Perché la politica è il luogo di compromessi, abbiamo la lobby delle grandi industrie petrolifere che tutti i giorni esercitano forti pressioni sui parlamentari. Promuovo iniziative per convincerli a rallentare. Non sottovalutiamo poi i problemi contingenti: pensiamo ad esempio che i governi hanno centinaia di migliaia di cittadini che hanno automobili a diesel e che non hanno soldi per comprare l’auto elettrica. Questo non si può ignorare. Questi problemi green finiscono per penalizzare i più poveri. Se il passaggio è troppo veloce, per esempio chi ha le macchine diesel non può più entrare in città, chi ha una macchina di seconda mano e ha un lavoro precario finisce che è costretto ad andare al lavoro a piedi. Il problema della transizione troppo veloce può diventare ingiusta per chi fronteggia le nuove povertà. Ciò che oggi la pandemia sta facendo nei confronti della green economy è che sta riducendo le risorse che sarebbero state destinate a quest’ultima. Tra qualche anno se le ONG non si inventano qualche dimensione green non potranno contare su alcun fondo pubblico. Ogni politica pubblica deve essere equilibrata. Se faccio un passaggio eccessivamente veloce e dimentico i costi della transizione (gente che non può comprare la machina ibrida ad esempio) produco un secondo movimento di critica dal basso dei poveri.

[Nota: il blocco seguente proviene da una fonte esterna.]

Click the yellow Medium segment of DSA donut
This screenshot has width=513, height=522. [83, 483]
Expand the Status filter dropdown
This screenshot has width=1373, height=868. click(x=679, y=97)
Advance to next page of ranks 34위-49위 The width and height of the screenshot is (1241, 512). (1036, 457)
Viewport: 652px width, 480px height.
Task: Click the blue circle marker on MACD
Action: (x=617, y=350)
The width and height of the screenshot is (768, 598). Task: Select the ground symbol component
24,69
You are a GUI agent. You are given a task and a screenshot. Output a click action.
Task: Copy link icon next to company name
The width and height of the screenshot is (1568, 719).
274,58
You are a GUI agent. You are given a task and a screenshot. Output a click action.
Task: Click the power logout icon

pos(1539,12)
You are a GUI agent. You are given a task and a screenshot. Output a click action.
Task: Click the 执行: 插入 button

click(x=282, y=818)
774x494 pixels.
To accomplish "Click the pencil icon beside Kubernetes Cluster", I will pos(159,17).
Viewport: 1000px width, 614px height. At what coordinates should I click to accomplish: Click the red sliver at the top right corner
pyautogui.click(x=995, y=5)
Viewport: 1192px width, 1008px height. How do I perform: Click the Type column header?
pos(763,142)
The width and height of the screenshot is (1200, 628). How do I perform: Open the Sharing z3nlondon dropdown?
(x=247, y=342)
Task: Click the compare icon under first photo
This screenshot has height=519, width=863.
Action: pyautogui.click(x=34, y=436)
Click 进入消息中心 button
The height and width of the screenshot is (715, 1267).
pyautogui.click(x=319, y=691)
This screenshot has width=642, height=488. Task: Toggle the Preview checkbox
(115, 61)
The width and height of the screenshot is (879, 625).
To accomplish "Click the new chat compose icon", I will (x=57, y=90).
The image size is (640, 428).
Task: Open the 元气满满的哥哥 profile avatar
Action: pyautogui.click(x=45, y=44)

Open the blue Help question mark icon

Papa Bergoglio nell’enciclica ‘Laudato si’ ha detto una frase forte dove ‘non basta conciliare la cura per la natura con la rendita finanziaria o la conservazione dell’ambiente con il progresso. Su questo tema non esistono vie di mezzo’. Lei pensa che il Vaticano, Papa Bergoglio possano incidere sulle scelte dell’Unione Europea, e che possano indirizzare/consigliare questi periodi di transizione senza lasciare nessuno indietro?
I documenti della Chiesa Cattolica non hanno un grande impatto sulla politica economica dei dei paesi in Europa e nel mondo. L’Europa è totalmente laica. Penso che il 99% non abbia mai letto neppure una riga di questi documenti. Questi documenti se sono in grado di muovere dal basso iniziative di singoli cittadini o associazioni, allora sì hanno poi effetti sulla politica sì, ma direttamente la vedo difficile.
C’è però anche una ‘continua processione’ dal Papa dei potenti per incontrarlo..
Il politico non è ideologico, ma razionale. Sa però che se non parla in questi termini non prende voti. Quando il numero due di Donald Trump è andato dal Papa tutto l’ha mosso fuorché la fede. Qualche effetto ce l’hanno le Encicliche ma solo se la cultura che generano riesce a muovere i giovani. Io faccio parte di una associazione che muove 3120 giovani economisti, ecco se loro saranno capaci di coordinarsi, di dar vita a iniziative, di crescere e diventare dei politici, dei professori universitari allora le encicliche avranno cambiato qualcosa. Ha segnato una presa di coscienza di un movimento che già era partito ma che cinque anni fa aveva già raggiunto una prima sintesi. Era già espressione di un mondo che stava cambiando. Le encicliche servono purché non siano solo pezzi di carta ma riescano a cambiare la vita della gente.